Nicola Sturgeon admits ‘we got some things wrong’ as bombshell report reveals more than 100 people who tested positive for Covid-19 were discharged from hospitals into Scottish care homes
- The shock figures were in a Public Health Scotland study released today
- Also found 80% of patients moving from hospitals to homes weren’t even tested
- Six in 10 Scottish care homes have suffered Covid-19 outbreak during pandemic
Nicola Sturgeon was forced onto the defensive today as a shock official report revealed that more than 100 hospital patients who had tested positive for coronavirus were discharged into Scottish care homes.
The First Minister admitted ‘we’ve got some things wrong’ as a Public Health Scotland study released today also showed more than 80 per cent of patients moving from hospitals to homes were not even tested.
The report found a total of 113 people who had tested positive were moved between March 1 and May 31 although they had not yet received a negative test result.
Six in 10 Scottish care homes have suffered a Covid-19 outbreak since the pandemic began.
Facing a barrage of questions at her daily press briefing today, Ms Sturgeon said the report concludes that allowing for other factors, such as the size of a care home, ‘hospital discharges were not found to have contributed to a significantly higher risk of an outbreak’.
But she added: ‘I try to be really clear here because I don’t want there to be in any confusion over the decisions taken.
‘We’ve got some things wrong and tried to rectify those things as we learned more about the virus and how it spread.
‘Of course we have known that there were concerns about older people without being tested going to care homes and the risks that created.
‘I have said in the last few days that we didn’t know about specific test results.
The First Minister admitted ‘we’ve got some things wrong’ as a Public Health Scotland study released today also showed more than 80 per cent of patients moving from hospitals to homes were not even tested
‘We’ve asked Public Health Scotland for an in-depth study on this issue looking at hospital discharges to care homes and the testing of that.

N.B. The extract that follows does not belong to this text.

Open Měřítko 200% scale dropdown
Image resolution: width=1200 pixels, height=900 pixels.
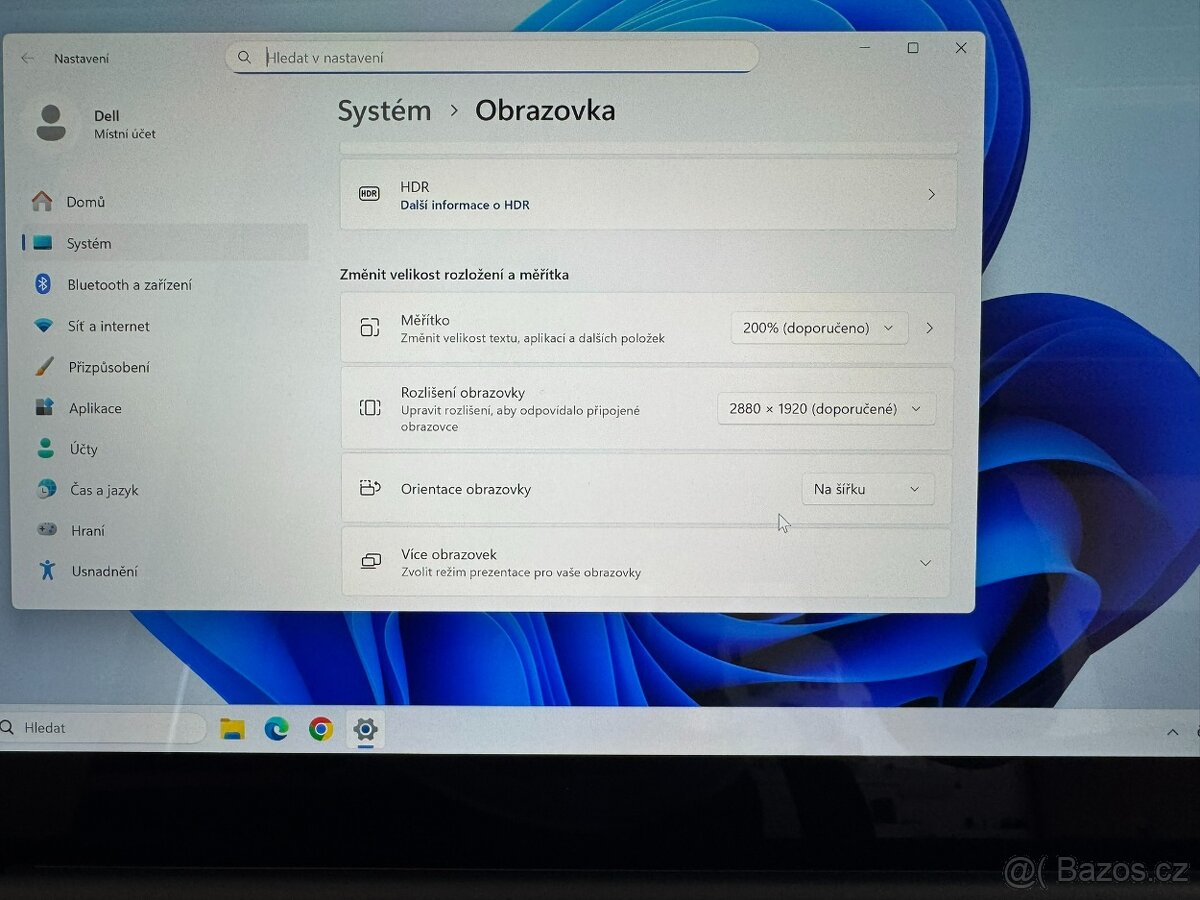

Official figures released in July showed that more people had died from coronavirus in Scotland’s care homes than in hospitals.
National Records of Scotland (NRS) statistics revealed Covid-19 was mentioned on the death certificates of 1,818 care home victim, higher than the 1,815 in hospitals.
Today’s report found that as well as the 113 discharges with coronavirus, a further 243 who had tested positive were discharged after at least one negative follow-up test.
The report found between March 1 and April 21 there were 3,599 discharges from hospitals to care homes, with the majority (81.9 per cent) not tested for coronavirus.
Of the 650 who were tested, 78 received a positive result while in hospital and of these patients, 10 tested negative before they were discharged while the remainder did not.
First Minister Nicola Sturgeon said the report concludes that allowing for other factors, such as the size of a care home, ‘hospital discharges were not found to have contributed to a significantly higher risk of an outbreak’.
She added: ‘Nothing in it detracts from the tragedy of the deaths that have occurred in care homes over the course of the pandemic and nothing ever will detract from the heartbreak of those bereaved.’
The report noted that on April 21, Health Secretary Jeane Freeman said Covid-19 patients being discharged from hospitals to care homes should have given two negative tests before being moved.
Between April 22 and May 31, there were 1,605 discharges from hospitals to care homes, with 93 per cent of them (1,493) being tested for Covid-19, in line with changes in clinical guidance.
Of these, 1,215 tested negative and 278 tested positive. Of those who tested positive, 233 had a negative test result before discharge, though 12 had only one negative test.
A total of 45 did not have a negative test before they were discharged.
The report states: ‘It is important to note that there are valid clinical reasons for individuals not to be tested prior to discharge, relating to their capacity to consent to testing and avoiding causing distress, and to appropriateness of testing, e.g. in end of life care situations.’
Between March 1 and May 31, there were 5,204 discharges from NHS hospitals to care homes, relating to 4,807 individuals, which accounted for 5.3 per cent of all hospital discharges during the same period.
The report said using laboratory confirmed cases, 348 (32 per cent) of care homes in Scotland experienced an outbreak of Covid-19 in the premises between March 1 and June 21.
Between March 2 and June 21, there were 1,915 coronavirus-related deaths -those with any mention of Covid-19 on the death certificate – occurring in 321 care homes.
The report said that in the statistical modelling, hospital discharge is associated with an increased risk of an outbreak when considered on its own but care home size is much more strongly associated with risk of an outbreak than hospital discharge.
It states: ‘After accounting for care home size and other care home characteristics, the estimated risk of hospital discharge reduces and is not statistically significant.’
Ms Sturgeon said Public Health Scotland will now carry out further work to give a more detailed understanding of Covid-19 outbreaks in care homes.
She pledged: ‘Where the reports conclusions highlight the need for additional measures, we will act on that.